> _DOCUMENT SEGMENT_:
..........
> On Jan. 28, 2014, 8:48 p.m., Joel Koshy wrote:
> > Overall, this looks great. Here are a few comments - I have some more
> > minor/stylistic comments (typos in comments and broken javadoc, code
> > conventions, minor javadoc edits and such) which I would rather defer for a
> > later more final patch.
> > 
> > I only did a cursory review of Protocol (which I on the surface looks very
> > promising) and did not review the unit tests and metrics package. WRT
> > metrics I'm a bit ambivalent - i.e., my preference would be to resolve that
> > first if you intend to switch to custom metrics or just stick to coda hale.
> > The main benefits I see are full control over how metrics are computed
> > (e.g., coda hale metrics at least in the version we are using makes it
> > difficult/impossible to configure reservoir samples sizes, decay constants,
> > reporting intervals, etc.) and predictable API.
> > 
> > A lot of logging and stats are missing (e.g., request rates, callback
> > execution time, ser-de time, etc.). I'm assuming these will be addressed in
> > your final patch.
> >

Yes, I held off on adding metrics and stats until we agree on how to do that.


> On Jan. 28, 2014, 8:48 p.m., Joel Koshy wrote:
> > clients/src/main/java/kafka/clients/producer/KafkaProducer.java, line 182
> > <https://reviews.apache.org/r/17263/diff/1/?file=436445#file436445line182>
> >
> >     This could add a couple minutes startup for producers that send to 
> > several
> >     topics (such as mirror-makers) since metadata lookup (at startup) will 
> > be
> >     issued serially for each topic.
..........
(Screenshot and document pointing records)
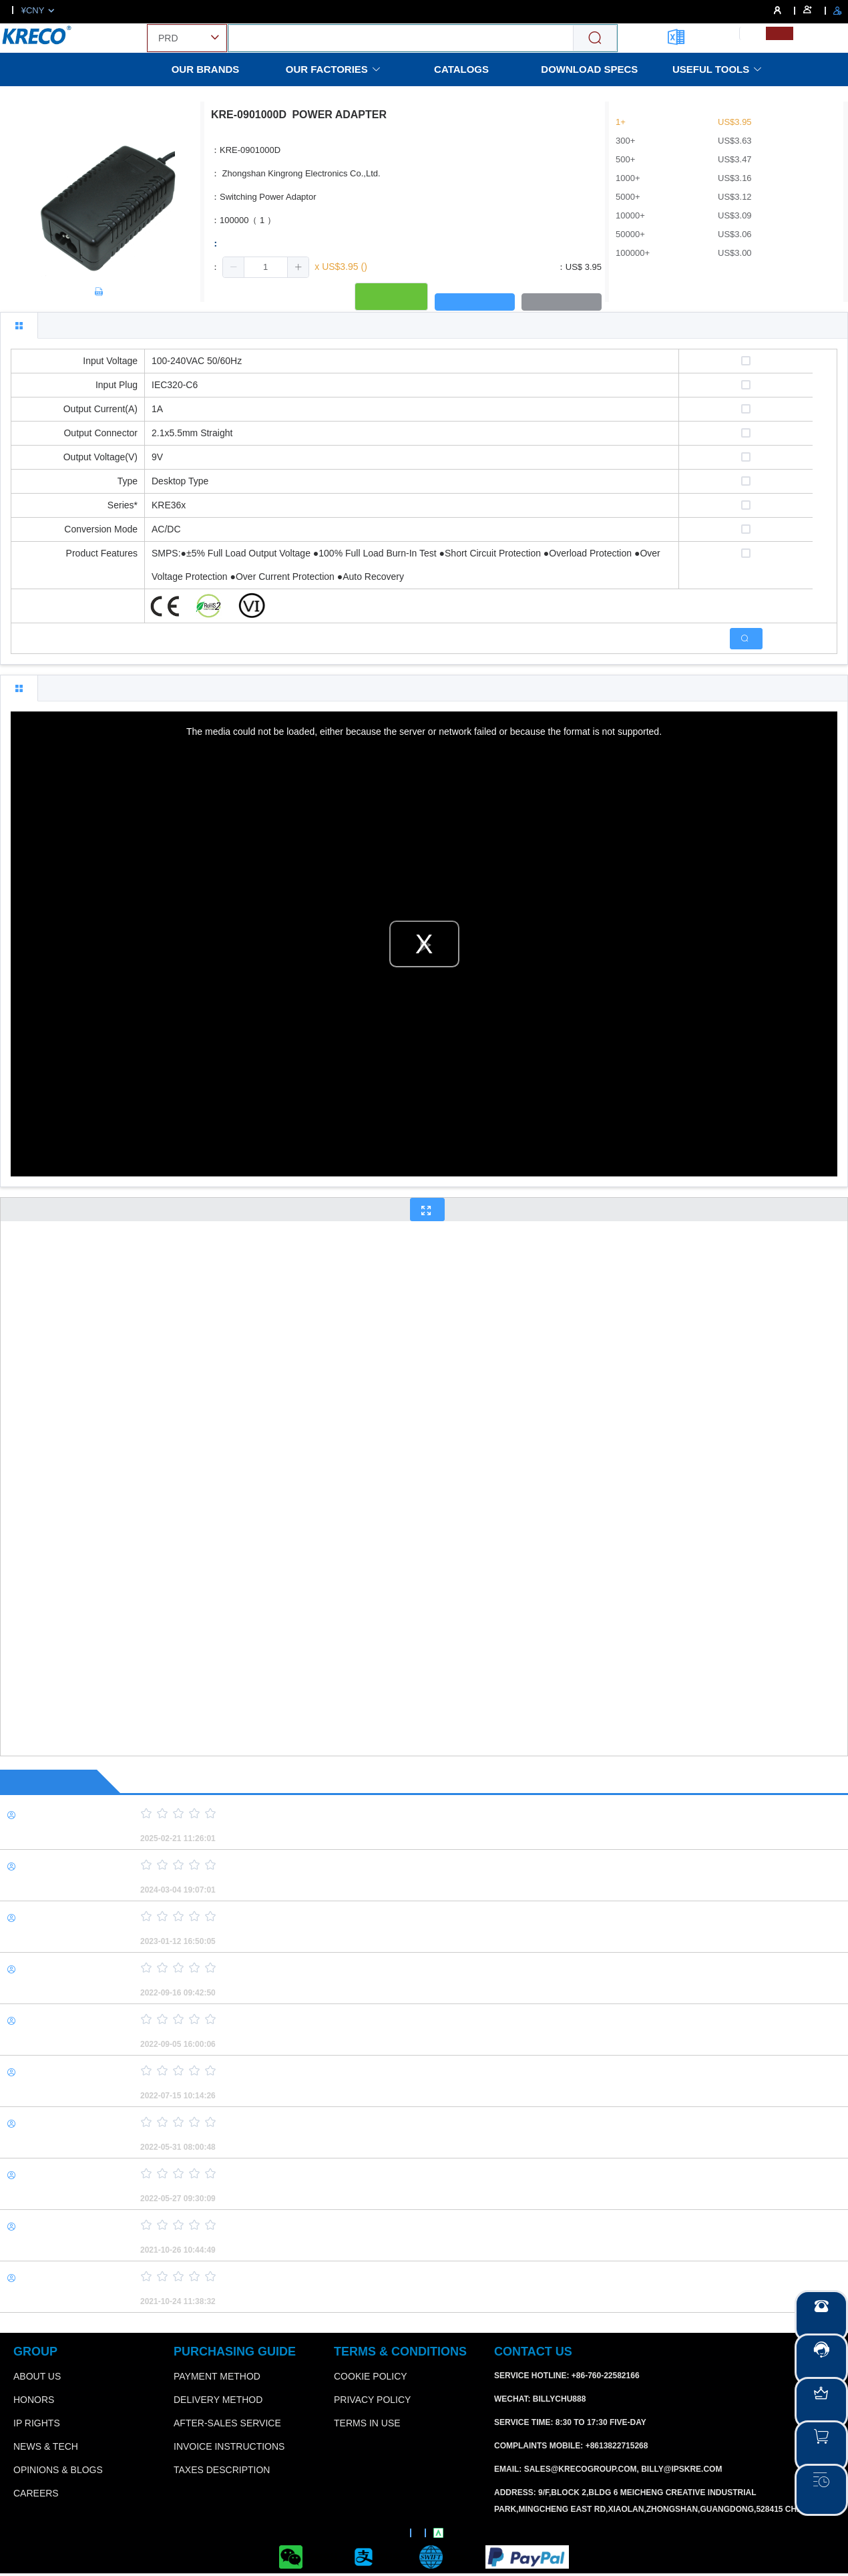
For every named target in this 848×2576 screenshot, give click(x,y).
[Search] (595, 38)
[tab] (19, 325)
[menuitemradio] (753, 33)
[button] (233, 267)
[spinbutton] (265, 267)
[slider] (470, 1813)
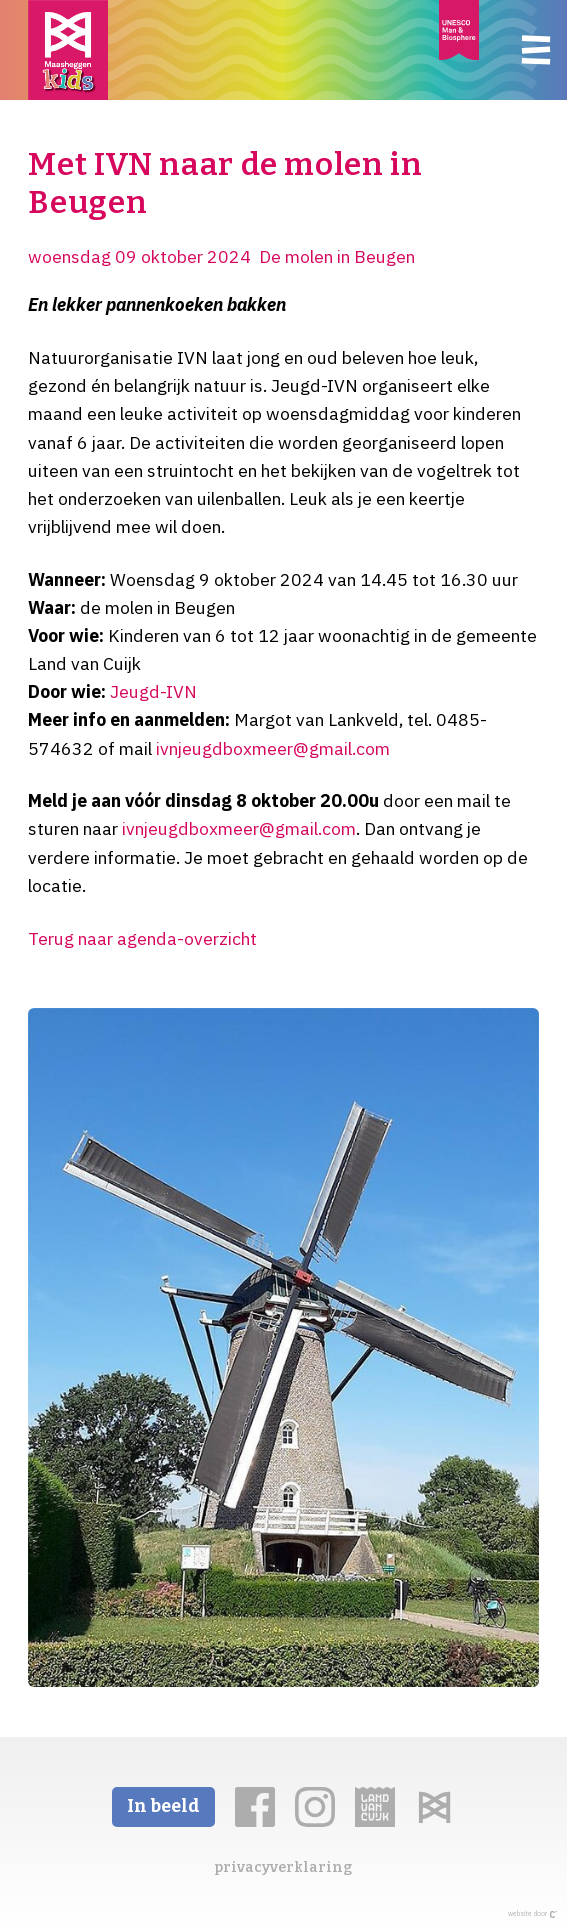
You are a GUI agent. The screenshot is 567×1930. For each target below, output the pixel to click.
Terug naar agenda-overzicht (142, 938)
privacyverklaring (283, 1867)
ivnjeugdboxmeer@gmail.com (273, 748)
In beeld (163, 1806)
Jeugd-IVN (153, 691)
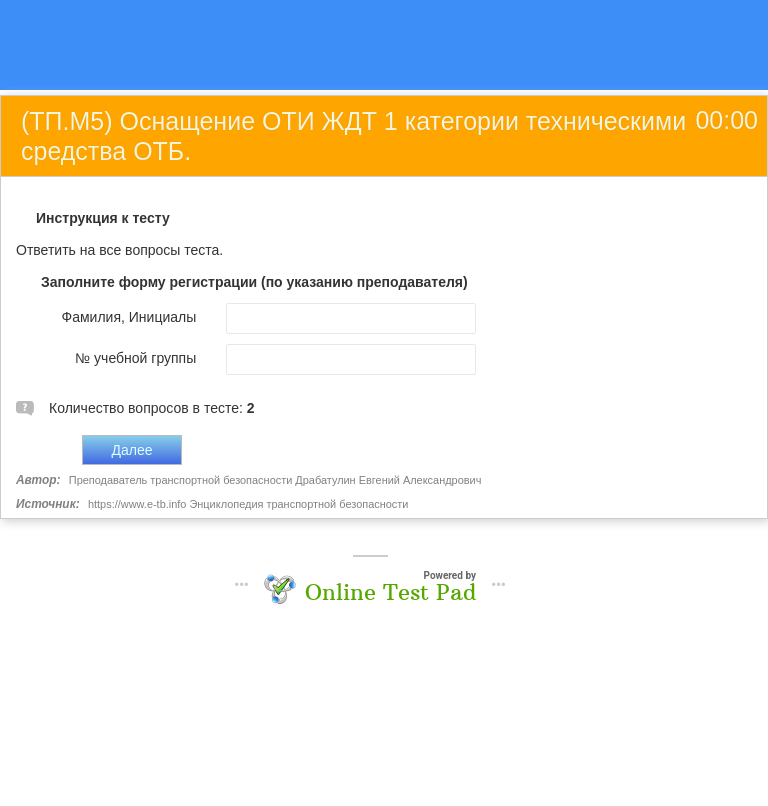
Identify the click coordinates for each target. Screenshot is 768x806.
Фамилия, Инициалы (129, 317)
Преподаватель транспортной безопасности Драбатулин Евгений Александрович (275, 480)
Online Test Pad (390, 592)
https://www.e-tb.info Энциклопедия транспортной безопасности (248, 504)
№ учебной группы (135, 358)
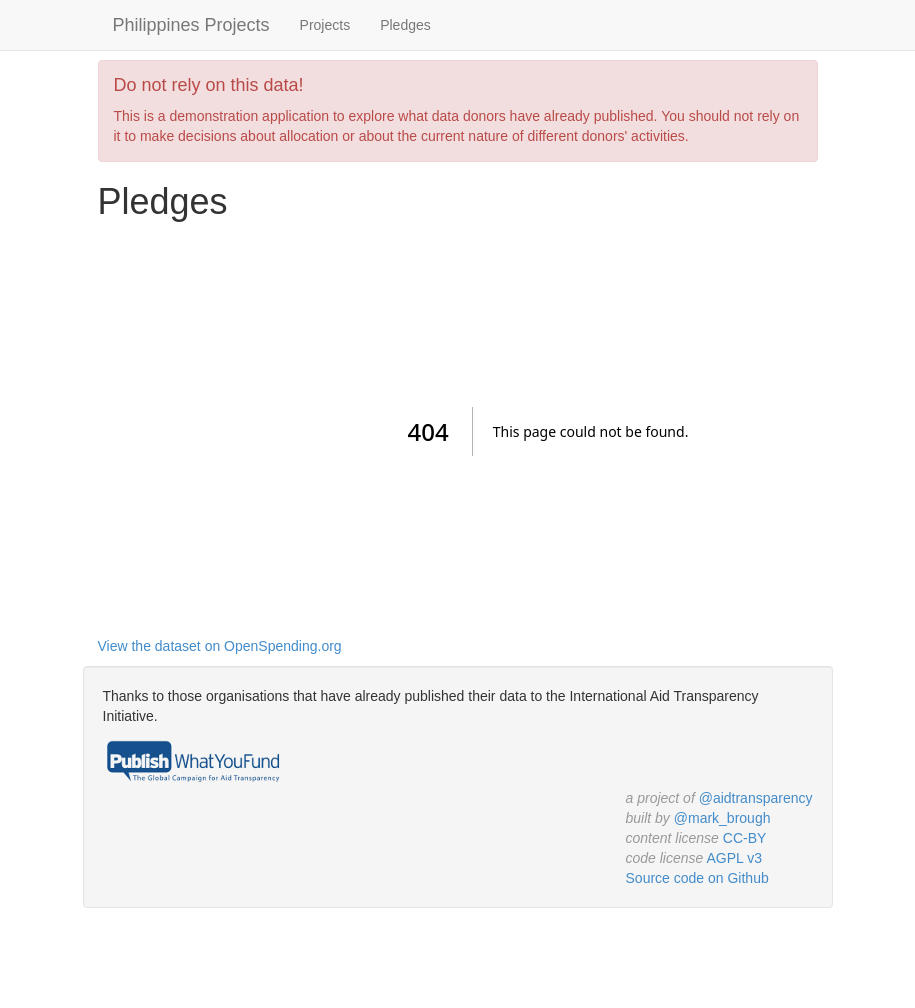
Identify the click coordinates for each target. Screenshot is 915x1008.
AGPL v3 (734, 858)
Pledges (405, 25)
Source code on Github (697, 878)
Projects (325, 25)
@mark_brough (722, 818)
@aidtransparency (756, 798)
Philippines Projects (191, 25)
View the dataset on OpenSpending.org (220, 646)
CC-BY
..........
> _STATED EXERCISE A_:
Answer these questions about the code review thread:
(i) On what date and at what time did Joel Koshy write his comments?
(ii) What does the reply say was held off, and until when?
(iii) According to the reviewer, how much startup time could be added for producers that send to several topics?
> _STATED EXERCISE B_: Carry on the code review thread from its final line.

> _REPLY A_:
(i) Jan. 28, 2014, at 8:48 p.m.
(ii) Adding metrics and stats, until there is agreement on how to do that.
(iii) A couple minutes.

> _REPLY B_:
> >

Wait, why? Shouldn't metadata fetch be very fast?


> On Jan. 28, 2014, 8:48 p.m., Joel Koshy wrote:
> > clients/src/main/java/kafka/clients/producer/KafkaProducer.java, line 186
> > <https://reviews.apache.org/r/17263/diff/1/?file=436445#file436445line186>
> >
> >     IIRC our current producer allows re-partitioning to an available 
> > partition.
> >     We can probably do something similar on producer errors, but arguably
> >     that approach is an artifact of longer than ideal leader election 
> > latency.
> >

You can kind of do this. That is you can mimic the 0.7 behavior by having a 
partitioner that only partitions to available partitions irrespective of key. 
Since there are no retries yet I think this is effectively as good as it gets.

I am a little averse to the idea of some kind of -1 partition that is handled 
magically by the producer but that is also an option.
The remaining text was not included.